I have a WCF web service which calls a generative model using the OpenAI C# client. I want to stream this response, as it comes in, to the WCF client. My current transfer mode is set to "Streamed" with a closeTimeout of 1 second. A simplified version of the code that the service currently runs is the following:

var collectionResult = openAiClient.CompleteChatStreaming(new[] { userMsg }, options: modelOptions);
var stream = new MemoryStream();
var sw = new StreamWriter(stream)
{
    AutoFlush = true
};

Task.Run(async () =>
{
    foreach (var col in collectionResult)
        foreach (var data in col.ContentUpdate)
            sw.Write(data.Text);
});
stream.Position = 0;
return stream;

When debugging this, I see that before the outer loop even begins, the connection is closed, and I can't figure out why.
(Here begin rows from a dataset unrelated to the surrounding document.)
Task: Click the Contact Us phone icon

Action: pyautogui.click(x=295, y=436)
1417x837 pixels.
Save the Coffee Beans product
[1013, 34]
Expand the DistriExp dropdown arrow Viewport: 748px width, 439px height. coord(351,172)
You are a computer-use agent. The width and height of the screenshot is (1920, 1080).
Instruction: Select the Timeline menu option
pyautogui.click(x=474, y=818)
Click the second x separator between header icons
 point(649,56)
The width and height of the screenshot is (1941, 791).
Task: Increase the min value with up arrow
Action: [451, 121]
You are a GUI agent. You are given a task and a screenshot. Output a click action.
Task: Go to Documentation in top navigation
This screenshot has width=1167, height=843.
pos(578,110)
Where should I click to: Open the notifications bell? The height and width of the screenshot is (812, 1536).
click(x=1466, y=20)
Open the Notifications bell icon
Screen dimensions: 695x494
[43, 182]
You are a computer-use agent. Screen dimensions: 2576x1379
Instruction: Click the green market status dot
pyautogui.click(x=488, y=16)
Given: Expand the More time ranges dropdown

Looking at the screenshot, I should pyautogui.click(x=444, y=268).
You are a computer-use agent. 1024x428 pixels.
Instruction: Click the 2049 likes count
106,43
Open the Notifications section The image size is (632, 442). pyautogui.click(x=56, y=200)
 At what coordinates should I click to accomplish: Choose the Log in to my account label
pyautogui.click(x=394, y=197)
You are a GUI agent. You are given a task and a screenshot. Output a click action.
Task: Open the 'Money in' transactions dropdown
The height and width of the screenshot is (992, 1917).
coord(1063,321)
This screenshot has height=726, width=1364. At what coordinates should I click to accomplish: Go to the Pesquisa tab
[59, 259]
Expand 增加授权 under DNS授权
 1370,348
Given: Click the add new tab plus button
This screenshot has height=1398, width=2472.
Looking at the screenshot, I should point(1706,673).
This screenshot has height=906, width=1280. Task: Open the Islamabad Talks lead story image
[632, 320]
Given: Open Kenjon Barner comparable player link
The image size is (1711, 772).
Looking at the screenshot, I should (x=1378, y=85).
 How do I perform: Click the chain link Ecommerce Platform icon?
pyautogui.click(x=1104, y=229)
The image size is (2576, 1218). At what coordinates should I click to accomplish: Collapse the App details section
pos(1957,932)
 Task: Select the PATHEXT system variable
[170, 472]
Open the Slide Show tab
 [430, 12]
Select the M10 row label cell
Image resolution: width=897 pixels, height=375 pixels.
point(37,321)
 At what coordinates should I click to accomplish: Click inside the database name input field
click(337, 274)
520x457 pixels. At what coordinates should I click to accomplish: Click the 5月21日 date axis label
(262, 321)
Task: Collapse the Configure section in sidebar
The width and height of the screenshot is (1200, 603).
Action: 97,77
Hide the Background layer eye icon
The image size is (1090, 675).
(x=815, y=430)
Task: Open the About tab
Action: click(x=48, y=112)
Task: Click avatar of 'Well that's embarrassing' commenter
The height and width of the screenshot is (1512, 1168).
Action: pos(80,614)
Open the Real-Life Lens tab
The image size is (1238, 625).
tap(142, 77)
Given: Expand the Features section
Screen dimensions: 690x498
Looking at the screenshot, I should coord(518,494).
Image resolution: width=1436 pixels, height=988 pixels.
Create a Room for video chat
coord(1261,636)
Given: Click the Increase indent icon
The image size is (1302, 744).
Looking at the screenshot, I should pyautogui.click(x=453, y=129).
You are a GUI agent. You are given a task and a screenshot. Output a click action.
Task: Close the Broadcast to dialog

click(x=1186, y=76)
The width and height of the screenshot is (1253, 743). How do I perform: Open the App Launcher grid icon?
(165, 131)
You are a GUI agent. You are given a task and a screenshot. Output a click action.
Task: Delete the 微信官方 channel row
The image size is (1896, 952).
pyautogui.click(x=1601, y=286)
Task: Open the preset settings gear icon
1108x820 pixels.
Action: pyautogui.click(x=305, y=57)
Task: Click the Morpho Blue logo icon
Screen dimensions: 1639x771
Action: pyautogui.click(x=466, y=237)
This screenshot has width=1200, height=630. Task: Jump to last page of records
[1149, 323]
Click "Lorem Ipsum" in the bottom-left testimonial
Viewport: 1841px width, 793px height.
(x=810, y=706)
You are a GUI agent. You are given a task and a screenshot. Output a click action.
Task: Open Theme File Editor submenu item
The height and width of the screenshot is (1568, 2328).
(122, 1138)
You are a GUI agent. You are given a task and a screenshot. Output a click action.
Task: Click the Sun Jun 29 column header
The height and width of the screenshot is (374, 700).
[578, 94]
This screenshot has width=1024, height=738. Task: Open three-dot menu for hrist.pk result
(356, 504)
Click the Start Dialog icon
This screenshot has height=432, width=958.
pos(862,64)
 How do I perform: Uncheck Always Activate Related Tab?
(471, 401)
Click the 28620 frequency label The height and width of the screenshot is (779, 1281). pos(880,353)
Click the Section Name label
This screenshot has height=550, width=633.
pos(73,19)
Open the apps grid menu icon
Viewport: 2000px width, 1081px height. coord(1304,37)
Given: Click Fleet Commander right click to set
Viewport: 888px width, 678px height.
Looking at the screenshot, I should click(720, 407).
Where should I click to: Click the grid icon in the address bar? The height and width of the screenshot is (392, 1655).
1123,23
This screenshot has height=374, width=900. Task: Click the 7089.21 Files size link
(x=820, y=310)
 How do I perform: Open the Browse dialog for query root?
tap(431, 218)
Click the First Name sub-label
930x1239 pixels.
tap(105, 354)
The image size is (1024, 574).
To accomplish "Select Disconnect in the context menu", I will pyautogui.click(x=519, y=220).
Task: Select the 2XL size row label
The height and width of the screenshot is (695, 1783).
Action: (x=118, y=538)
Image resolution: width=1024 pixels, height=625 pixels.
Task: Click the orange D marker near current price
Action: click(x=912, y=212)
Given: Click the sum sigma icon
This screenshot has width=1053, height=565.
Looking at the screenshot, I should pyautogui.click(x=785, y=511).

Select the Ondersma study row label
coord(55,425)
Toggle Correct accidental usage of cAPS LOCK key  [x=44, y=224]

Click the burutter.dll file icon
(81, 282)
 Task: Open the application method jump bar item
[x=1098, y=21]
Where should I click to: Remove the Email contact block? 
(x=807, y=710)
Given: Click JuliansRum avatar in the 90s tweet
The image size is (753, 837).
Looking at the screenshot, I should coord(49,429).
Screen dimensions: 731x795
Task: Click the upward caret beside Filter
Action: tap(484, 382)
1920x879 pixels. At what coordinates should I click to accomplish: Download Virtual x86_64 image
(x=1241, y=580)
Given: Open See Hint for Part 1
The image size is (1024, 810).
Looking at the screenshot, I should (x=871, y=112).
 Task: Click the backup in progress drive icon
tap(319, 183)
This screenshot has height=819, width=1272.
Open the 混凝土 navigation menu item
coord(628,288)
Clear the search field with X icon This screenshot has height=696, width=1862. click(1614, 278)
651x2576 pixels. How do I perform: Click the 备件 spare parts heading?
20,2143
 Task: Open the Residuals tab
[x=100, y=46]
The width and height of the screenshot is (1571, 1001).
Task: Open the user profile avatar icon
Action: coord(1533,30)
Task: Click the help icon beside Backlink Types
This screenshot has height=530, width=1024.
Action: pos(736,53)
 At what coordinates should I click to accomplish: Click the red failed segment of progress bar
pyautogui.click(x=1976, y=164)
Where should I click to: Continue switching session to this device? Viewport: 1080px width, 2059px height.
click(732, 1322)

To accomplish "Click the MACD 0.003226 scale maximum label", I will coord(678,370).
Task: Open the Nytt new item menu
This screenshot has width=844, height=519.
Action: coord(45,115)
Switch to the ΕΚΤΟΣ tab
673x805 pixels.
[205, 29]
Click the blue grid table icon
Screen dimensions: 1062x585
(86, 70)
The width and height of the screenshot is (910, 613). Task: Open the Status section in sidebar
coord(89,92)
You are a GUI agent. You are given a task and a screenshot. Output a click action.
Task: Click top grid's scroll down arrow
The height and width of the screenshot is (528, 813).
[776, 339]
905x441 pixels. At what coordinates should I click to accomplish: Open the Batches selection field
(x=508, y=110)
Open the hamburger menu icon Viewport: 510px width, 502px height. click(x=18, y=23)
This is a snippet of my client code using the returned stream:

using (var sr = new StreamReader(stream))
{
    var data = "";
    while ((data = await sr.ReadLineAsync()) != null)
    {
        Console.WriteLine(data);
    }
}

Is there even a way to achieve this kind of streaming response in WCF where the server is a kind of middleman between data being streamed in and data being streamed out? How would it be implemented correctly? The client needs to be able to see the model output as if they were chatting with a normal chatbot, so I cannot wait for the entire response to be generated before responding.


Solution

  • This code has a producer and consumer acting on a single MemoryStream. This isn't going to work:

    • a MemoryStream only has one Position - not a separate read and write position
    • it has no concurrency protection in the case that read and write happens at the same time
    • EOF is implicit by simply reaching the end, which is immediately true when nothing has been written, or when the reader has simply "caught up"

    I think what you want here is Pipe, not MemoryStream. A Pipe is a different API with separate producer and consumer primitives, back-pressure support (to prevent over-buffering), and explicit EOF, intended to be used as a buffer for this scenario.